▶ **Source**
+-------+

La biodiversité en ville ne se limite pas aux végétaux, elle inclut aussi les animaux qui participent activement à l'équilibre des écosystèmes urbains. Par exemple, les oiseaux et les chauves-souris se nourrissent d'insectes nuisibles comme les moustiques, tandis que les insectes pollinisateurs, comme les abeilles, jouent un rôle essentiel dans la fécondation des plantes, y compris celles des potagers. Les bactéries, quant à elles, contribuent à la régulation de la qualité de l'eau. La diversité des espèces en milieu urbain est donc un atout pour la santé publique, la sécurité alimentaire et la qualité environnementale.
Enfin, la biodiversité urbaine possède une forte dimension pédagogique et culturelle. Elle permet de sensibiliser les citadins, en particulier les jeunes générations, aux problématiques environnementales, renforçant ainsi leur engagement envers la protection de l'environnement. Les espaces verts en ville, en plus d'être fonctionnels, apportent une dimension esthétique inégalée, favorisant le bien-être et réduisant le stress des habitants, tout en offrant des lieux de détente et de contact avec la nature.
Ainsi, la biodiversité urbaine est un pilier fondamental pour une ville plus résiliente, plus vivable, et plus respectueuse de la santé et de l'environnement.
Préserver la biodiversité en ville
Avec tous les bienfaits qu'offre la biodiversité en ville, une question légitime peut se poser :
Comment préserver cette biodiversité ?
Pour préserver la biodiversité en milieu urbain, plusieurs actions concrètes peuvent être mises en place. Bien qu'elles ne soient pas exhaustives, ces initiatives offrent des pistes intéressantes pour améliorer la coexistence entre urbanisation et biodiversité.

+-------+

Données:
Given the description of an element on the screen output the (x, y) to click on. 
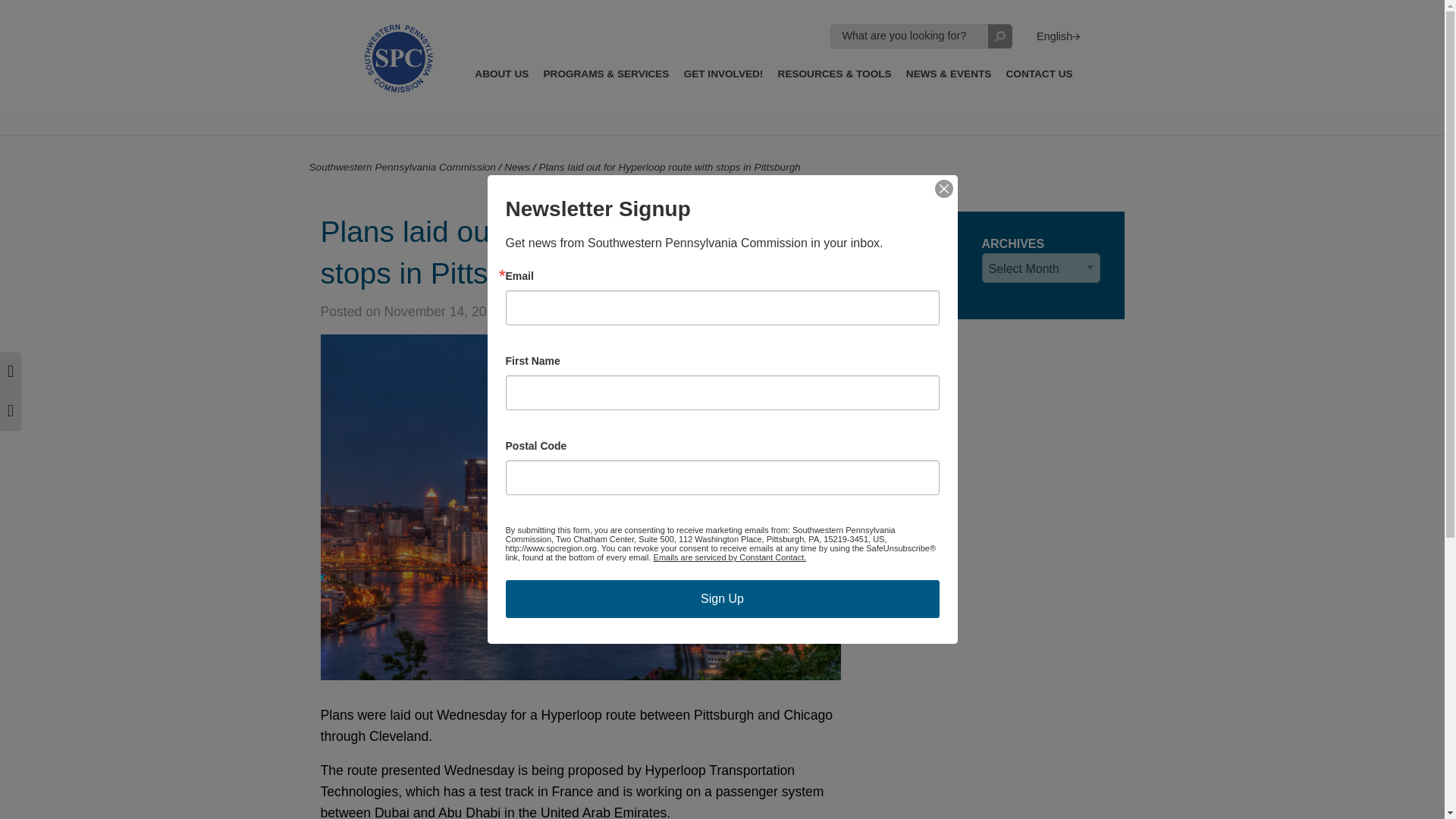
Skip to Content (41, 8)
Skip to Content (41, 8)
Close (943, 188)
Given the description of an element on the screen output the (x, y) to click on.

+-------+

Résumez en deux phrases le texte sur la biodiversité urbaine. Les entrées ne sont pas nécessaires ici.

▶ **Solution détaillée**
En ville, la biodiversité comprend aussi des animaux comme les oiseaux, les chauves-souris et les abeilles, ainsi que des bactéries, qui contribuent à l'équilibre des écosystèmes et profitent à la santé publique, à la sécurité alimentaire et à la qualité environnementale. Elle a en outre une dimension pédagogique et culturelle, ses espaces verts favorisent le bien-être des habitants, et elle constitue un pilier d'une ville plus résiliente, que plusieurs actions concrètes peuvent aider à préserver.